* Start Given data *
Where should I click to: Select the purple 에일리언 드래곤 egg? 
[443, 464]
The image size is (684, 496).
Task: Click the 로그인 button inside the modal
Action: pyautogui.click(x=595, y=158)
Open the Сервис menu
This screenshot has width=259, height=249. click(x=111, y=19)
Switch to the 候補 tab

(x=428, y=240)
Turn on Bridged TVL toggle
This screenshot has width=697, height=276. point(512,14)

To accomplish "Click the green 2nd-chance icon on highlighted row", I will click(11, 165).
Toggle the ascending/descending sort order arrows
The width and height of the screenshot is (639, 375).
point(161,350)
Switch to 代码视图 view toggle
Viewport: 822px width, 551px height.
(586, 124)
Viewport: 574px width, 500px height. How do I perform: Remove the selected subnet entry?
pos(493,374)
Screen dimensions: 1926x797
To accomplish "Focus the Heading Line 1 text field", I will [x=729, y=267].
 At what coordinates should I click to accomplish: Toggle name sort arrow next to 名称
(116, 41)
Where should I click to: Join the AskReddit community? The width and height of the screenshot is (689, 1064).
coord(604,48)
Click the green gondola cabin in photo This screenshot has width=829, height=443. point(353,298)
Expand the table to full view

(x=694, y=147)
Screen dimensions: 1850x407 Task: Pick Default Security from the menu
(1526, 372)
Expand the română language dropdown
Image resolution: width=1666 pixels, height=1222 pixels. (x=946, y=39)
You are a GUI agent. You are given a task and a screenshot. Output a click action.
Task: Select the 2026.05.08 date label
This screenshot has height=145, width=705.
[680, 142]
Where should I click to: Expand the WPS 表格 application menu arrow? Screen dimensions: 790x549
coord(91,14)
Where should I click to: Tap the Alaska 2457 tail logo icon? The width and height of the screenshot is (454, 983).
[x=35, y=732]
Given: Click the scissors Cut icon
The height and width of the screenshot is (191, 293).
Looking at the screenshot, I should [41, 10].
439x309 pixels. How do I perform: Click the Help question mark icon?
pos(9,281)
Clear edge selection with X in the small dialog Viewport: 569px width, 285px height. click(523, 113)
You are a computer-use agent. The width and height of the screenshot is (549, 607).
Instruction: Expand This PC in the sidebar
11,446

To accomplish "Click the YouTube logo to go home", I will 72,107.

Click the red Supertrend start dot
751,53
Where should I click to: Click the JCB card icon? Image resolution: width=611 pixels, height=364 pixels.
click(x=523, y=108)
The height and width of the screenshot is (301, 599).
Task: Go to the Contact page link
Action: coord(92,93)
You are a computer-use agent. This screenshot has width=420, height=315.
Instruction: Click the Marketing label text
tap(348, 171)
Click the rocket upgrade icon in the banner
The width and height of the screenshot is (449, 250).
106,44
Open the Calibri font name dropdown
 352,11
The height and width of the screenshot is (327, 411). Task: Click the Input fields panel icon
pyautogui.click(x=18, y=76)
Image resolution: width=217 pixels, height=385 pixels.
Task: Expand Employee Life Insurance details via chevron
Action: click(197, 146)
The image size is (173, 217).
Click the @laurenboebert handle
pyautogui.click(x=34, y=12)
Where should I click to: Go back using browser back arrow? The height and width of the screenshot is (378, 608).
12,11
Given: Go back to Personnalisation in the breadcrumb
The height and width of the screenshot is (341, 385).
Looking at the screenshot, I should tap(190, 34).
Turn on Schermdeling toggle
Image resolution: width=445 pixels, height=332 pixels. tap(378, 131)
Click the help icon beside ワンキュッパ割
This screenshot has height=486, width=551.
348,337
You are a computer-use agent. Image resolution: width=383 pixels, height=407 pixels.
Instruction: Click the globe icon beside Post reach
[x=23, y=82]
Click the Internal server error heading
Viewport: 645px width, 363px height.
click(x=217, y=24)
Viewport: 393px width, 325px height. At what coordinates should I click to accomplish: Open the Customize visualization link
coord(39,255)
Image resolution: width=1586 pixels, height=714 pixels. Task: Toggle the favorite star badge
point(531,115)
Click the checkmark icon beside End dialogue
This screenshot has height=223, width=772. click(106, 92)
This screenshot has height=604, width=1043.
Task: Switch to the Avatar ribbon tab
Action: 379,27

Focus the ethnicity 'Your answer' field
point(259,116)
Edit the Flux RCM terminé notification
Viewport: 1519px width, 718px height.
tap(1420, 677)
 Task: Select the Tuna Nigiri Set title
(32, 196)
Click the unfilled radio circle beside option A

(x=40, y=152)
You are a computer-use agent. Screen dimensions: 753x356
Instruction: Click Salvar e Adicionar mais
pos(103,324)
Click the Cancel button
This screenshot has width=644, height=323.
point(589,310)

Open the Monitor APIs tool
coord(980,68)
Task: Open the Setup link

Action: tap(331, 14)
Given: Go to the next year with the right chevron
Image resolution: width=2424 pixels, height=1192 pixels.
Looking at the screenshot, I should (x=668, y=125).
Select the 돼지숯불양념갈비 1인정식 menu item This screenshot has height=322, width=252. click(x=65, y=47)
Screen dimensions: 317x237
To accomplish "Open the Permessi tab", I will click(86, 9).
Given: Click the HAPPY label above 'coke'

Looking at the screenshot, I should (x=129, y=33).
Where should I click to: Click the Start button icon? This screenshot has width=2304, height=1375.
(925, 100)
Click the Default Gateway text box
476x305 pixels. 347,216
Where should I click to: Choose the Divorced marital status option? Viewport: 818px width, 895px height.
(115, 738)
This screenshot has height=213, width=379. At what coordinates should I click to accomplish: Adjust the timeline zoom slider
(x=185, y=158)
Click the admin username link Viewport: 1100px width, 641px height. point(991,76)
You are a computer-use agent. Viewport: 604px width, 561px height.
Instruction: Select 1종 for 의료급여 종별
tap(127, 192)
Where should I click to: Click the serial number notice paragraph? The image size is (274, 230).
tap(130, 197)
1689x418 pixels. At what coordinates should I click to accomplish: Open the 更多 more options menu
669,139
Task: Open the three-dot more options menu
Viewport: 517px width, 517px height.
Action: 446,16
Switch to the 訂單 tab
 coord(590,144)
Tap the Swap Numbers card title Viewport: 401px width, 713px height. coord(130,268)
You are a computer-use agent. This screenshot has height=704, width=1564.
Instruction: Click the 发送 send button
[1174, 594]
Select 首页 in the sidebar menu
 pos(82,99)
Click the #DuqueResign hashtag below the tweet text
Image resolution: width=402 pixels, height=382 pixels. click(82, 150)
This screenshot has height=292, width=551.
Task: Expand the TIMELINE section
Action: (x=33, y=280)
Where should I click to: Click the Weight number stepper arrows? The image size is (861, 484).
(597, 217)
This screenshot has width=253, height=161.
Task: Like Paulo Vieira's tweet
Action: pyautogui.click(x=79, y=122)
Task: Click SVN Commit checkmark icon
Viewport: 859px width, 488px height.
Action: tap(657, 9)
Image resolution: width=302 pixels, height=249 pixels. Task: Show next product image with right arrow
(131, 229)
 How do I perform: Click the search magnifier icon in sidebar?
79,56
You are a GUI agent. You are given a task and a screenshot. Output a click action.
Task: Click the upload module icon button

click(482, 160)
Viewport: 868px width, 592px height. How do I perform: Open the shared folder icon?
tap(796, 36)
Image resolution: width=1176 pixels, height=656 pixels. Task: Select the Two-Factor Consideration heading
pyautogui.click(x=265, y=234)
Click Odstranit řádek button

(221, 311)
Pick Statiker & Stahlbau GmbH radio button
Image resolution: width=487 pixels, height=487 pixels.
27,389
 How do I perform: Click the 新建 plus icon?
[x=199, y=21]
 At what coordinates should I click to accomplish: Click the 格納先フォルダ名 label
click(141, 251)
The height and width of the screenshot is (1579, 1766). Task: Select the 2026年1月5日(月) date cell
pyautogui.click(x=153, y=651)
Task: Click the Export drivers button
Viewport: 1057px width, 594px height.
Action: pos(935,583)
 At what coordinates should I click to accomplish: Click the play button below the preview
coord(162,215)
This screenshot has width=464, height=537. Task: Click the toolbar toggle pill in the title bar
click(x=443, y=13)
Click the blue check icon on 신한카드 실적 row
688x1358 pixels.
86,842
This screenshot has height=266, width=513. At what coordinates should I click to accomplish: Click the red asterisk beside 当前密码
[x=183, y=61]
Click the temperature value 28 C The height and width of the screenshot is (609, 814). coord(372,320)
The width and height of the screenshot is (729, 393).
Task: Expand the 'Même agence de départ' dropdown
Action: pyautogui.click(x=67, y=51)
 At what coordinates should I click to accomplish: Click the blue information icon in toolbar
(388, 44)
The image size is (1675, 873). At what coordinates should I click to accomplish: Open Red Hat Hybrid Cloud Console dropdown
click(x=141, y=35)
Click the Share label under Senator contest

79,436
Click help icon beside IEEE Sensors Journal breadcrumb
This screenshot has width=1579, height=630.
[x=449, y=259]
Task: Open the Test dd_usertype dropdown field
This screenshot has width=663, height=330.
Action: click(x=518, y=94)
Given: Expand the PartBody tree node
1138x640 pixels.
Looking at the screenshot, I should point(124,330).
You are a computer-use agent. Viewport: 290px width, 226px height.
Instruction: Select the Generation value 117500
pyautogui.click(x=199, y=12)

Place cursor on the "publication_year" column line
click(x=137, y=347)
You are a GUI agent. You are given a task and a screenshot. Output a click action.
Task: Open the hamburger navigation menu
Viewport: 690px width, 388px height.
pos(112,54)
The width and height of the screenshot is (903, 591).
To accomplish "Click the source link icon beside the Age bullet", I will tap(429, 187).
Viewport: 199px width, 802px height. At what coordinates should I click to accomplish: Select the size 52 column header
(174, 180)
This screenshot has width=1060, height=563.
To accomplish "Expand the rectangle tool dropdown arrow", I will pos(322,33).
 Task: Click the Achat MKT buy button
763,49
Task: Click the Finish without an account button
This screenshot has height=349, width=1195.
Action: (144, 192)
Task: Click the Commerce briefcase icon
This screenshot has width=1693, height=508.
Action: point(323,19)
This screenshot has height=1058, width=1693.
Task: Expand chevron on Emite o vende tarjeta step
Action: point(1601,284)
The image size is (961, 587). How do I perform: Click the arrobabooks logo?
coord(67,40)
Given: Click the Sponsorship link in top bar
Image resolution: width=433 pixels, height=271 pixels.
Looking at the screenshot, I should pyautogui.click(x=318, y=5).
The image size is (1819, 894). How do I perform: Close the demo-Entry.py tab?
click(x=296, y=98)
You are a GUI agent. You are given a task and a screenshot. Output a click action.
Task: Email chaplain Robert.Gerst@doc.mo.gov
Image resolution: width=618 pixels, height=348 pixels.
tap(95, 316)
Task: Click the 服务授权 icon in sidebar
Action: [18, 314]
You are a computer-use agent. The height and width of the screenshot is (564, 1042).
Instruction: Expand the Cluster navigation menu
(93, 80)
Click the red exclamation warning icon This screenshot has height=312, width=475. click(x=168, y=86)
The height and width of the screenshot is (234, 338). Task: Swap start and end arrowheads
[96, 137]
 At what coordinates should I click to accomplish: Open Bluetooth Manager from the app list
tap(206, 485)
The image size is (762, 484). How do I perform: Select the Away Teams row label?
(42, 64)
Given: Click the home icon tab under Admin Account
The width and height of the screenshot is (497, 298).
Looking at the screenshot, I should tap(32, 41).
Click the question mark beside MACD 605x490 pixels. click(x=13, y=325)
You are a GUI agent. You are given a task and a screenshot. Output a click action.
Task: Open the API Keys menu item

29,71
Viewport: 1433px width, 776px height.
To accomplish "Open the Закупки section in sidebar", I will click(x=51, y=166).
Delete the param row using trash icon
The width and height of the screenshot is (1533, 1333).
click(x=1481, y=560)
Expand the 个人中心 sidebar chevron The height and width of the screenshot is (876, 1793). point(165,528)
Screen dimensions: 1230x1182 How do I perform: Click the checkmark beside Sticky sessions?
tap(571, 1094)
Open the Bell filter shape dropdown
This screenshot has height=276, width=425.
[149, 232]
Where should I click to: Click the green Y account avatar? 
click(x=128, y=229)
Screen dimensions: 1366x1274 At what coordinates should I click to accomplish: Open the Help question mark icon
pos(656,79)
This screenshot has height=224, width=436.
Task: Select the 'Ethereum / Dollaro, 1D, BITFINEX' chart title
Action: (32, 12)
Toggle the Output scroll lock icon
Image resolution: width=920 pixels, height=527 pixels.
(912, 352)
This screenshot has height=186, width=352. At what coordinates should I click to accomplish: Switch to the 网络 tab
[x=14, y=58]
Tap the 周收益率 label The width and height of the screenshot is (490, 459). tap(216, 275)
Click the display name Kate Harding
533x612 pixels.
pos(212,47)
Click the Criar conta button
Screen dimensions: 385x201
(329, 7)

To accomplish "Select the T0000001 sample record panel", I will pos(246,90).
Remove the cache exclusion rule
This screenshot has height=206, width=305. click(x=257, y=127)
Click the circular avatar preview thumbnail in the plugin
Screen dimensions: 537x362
* End Given data *
» **Work to do**
Copy out word for word the lines of the listing above, from its first line through the line containing "Action: pyautogui.click(x=595, y=158)", inclusive.

» **Finished exercise**
Where should I click to: Select the purple 에일리언 드래곤 egg? 
[443, 464]
The image size is (684, 496).
Task: Click the 로그인 button inside the modal
Action: pyautogui.click(x=595, y=158)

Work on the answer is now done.